The view from our porch in Abilene, TX, after a rare snow

A couple of years ago, I read a blog post by a northern friend (I can’t remember who it was), about preparing her apartment for winter. Since winter days in the north are short and dark, everybody spends more time cocooned at home, and she was focusing on making her apartment a place her family wanted to be, rather than simply a place to dump winter gear and hide out from the elements.

At the time, I was still living in Texas, where the barrier between inside and outside is nearly equally porous in all seasons – or slightly more porous in winter than during our 100-degree summers. So, besides pulling out the Christmas decorations, flipping on the heat, stocking up on tea and putting an extra blanket on the bed, we didn’t do much to prep our home for winter.

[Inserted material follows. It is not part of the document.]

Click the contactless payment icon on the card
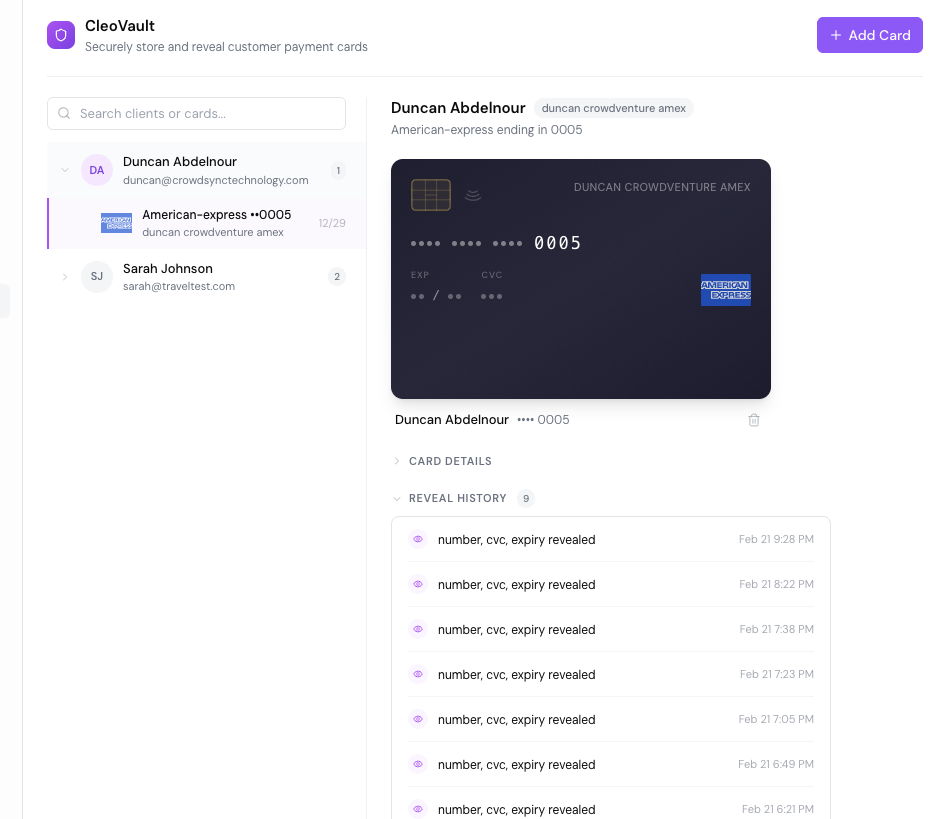 click(473, 194)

Well. Now that I live in Boston, I know what she was talking about.

We’ve long since removed our single a/c unit from our bedroom window and bundled it down to the basement until next summer. Our oil furnace lives in said basement, and we’ve fired it up and will be refilling it soon. I’m nosing around our windows, checking for drafts, and stuffing rags into them where necessary, to keep more heat inside. And I’ve been spiffing up the bookshelves, switching out my wardrobe and clearing away several boxes’ and bags’ worth of clutter. Because we will be – we already are – spending a lot of time inside this winter, and I want our home to be clean, tidy, welcoming, warm, comforting.

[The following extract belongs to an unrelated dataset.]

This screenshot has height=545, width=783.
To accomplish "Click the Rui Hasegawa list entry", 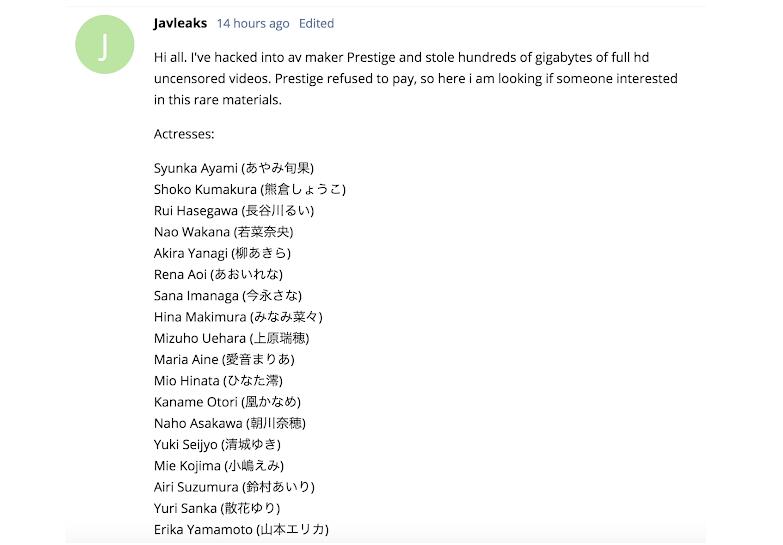I will (234, 210).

It’s no coincidence, of course, that comfort is my one little word for 2011 – and while emotional comfort has sometimes played hide-and-seek with me this year, I’m learning to create physical comfort for myself and others. There’s also a primal instinct at work here – the urge to nest, burrow, store up provisions for winter, like the squirrels (who are already getting fat). My stocking up consists of weekly grocery shops and a large supply of tea and yarn, but it’s driven by the same need to have a warm place to hide out and rest.

We will still come and go this winter, of course – to work, to church, to friends’ houses, to the city on some Saturdays. And I hope we’re better prepared than we were last year – we’ve got all the necessary gear, at least. But I hope this mini-clearing out, this taking stock as we settle in, will help us enjoy our time at home even more this winter.

Do you live in a climate where it’s necessary to “winterize” your home in any capacity? If so, how do you do that?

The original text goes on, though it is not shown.